Han pasado tres décadas desde que un grupo de espeleólogos descubrió accidentalmente la Cova des Càrritx en 1995. Este hallazgo en la costa norte de Menorca reveló un tesoro arqueológico crucial de la cultura talayótica de la isla. La cueva, con sus siete salas internas, permaneció cerrada hasta su descubrimiento, lo que permitió una conservación excepcional de su contenido.
Un hallazgo excepcional
La Cova des Càrritx se encuentra excavada en la piedra sobre un risco en la costa norte de Ciutadella. Su ubicación inaccesible sugiere que podría haber sido un lugar sagrado. La cueva fue utilizada como espacio ritual y funerario durante la Edad del Bronce. Un desprendimiento de roca hacia el 800 d.C. bloqueó la entrada, preservando su contenido hasta nuestros días.
La importancia del hallazgo
El hallazgo de la Cova des Càrritx fue revolucionario por su grado de conservación y la cantidad de objetos rituales encontrados. Se descubrieron hebras de pelo humano teñidas de rojo y peinadas dentro de un cuerno en la sala número 5. El análisis químico de estos cabellos reveló el uso de sustancias alucinógenas como efedrina, atropina y escopolamina.
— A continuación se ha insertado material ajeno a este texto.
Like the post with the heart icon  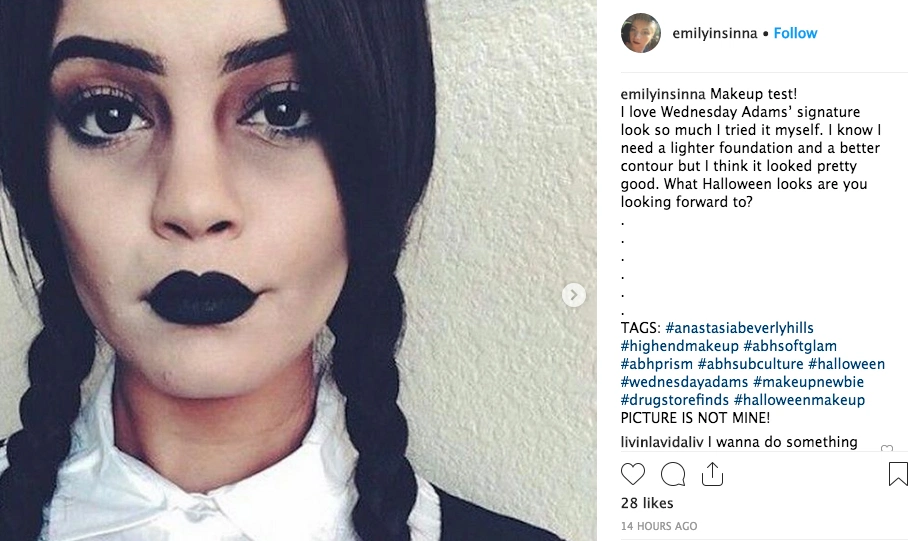coord(633,474)
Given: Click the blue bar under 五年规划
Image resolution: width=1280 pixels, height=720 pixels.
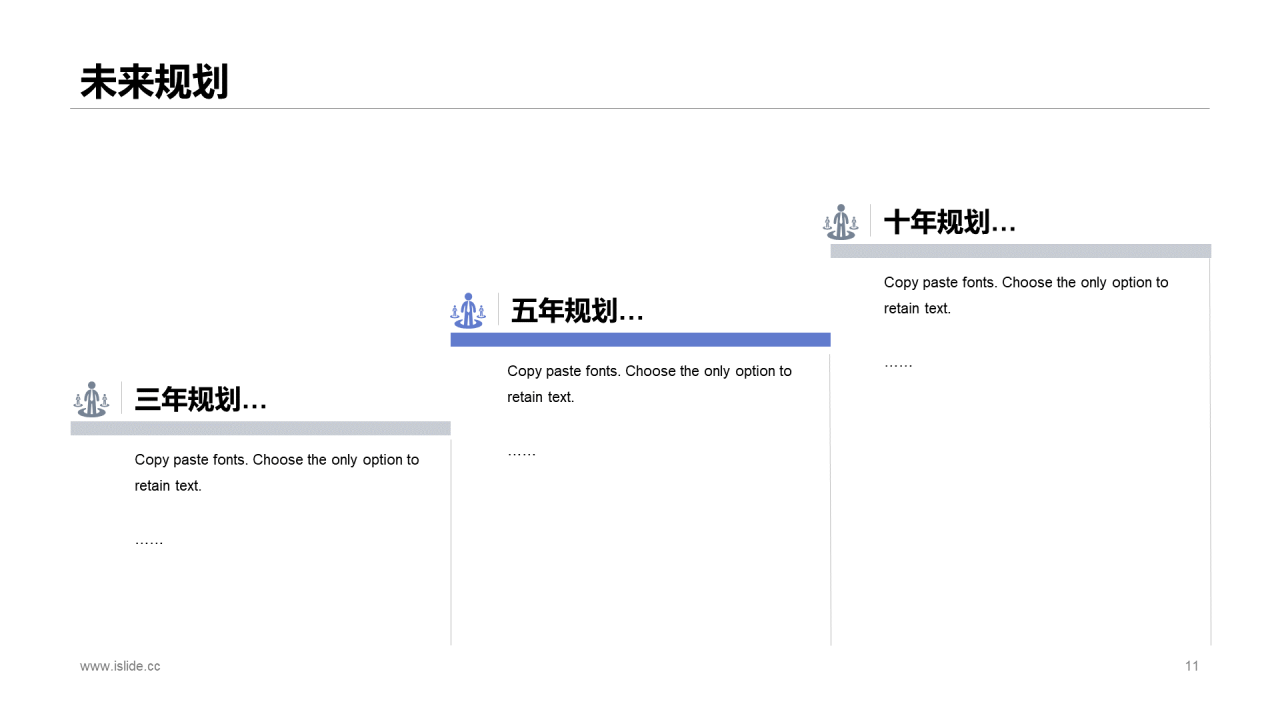Looking at the screenshot, I should [x=640, y=340].
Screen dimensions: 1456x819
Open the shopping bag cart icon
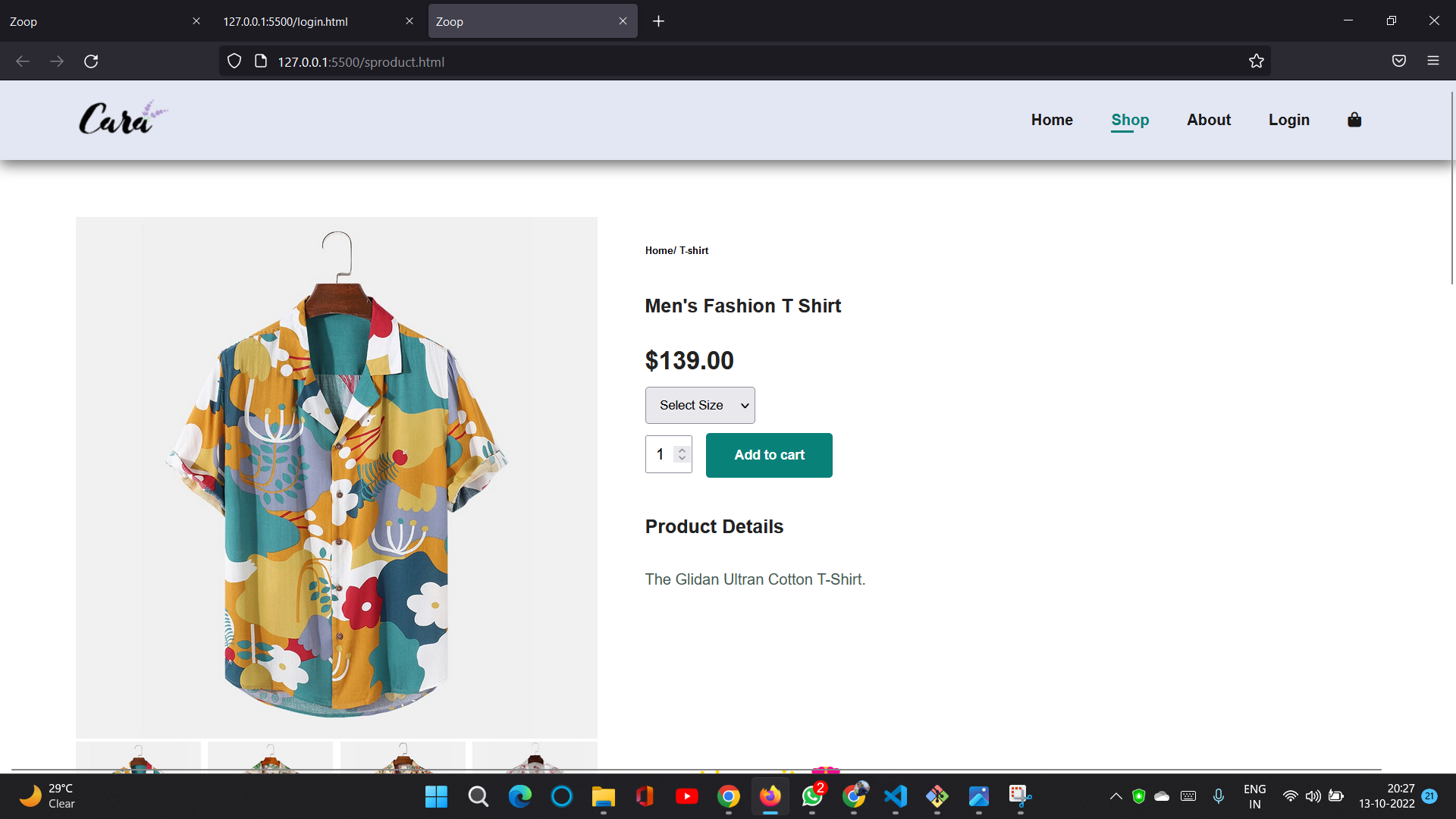pos(1354,120)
La muerte y la magia en la cultura talayótica
La complejidad de los rituales funerarios refleja una preocupación por el más allá y la construcción de la memoria y la identidad colectiva. La muerte tuvo un papel central en estas comunidades. La forma en que tratamos a nuestros muertos sigue siendo una expresión interesante de lo que somos como sociedad.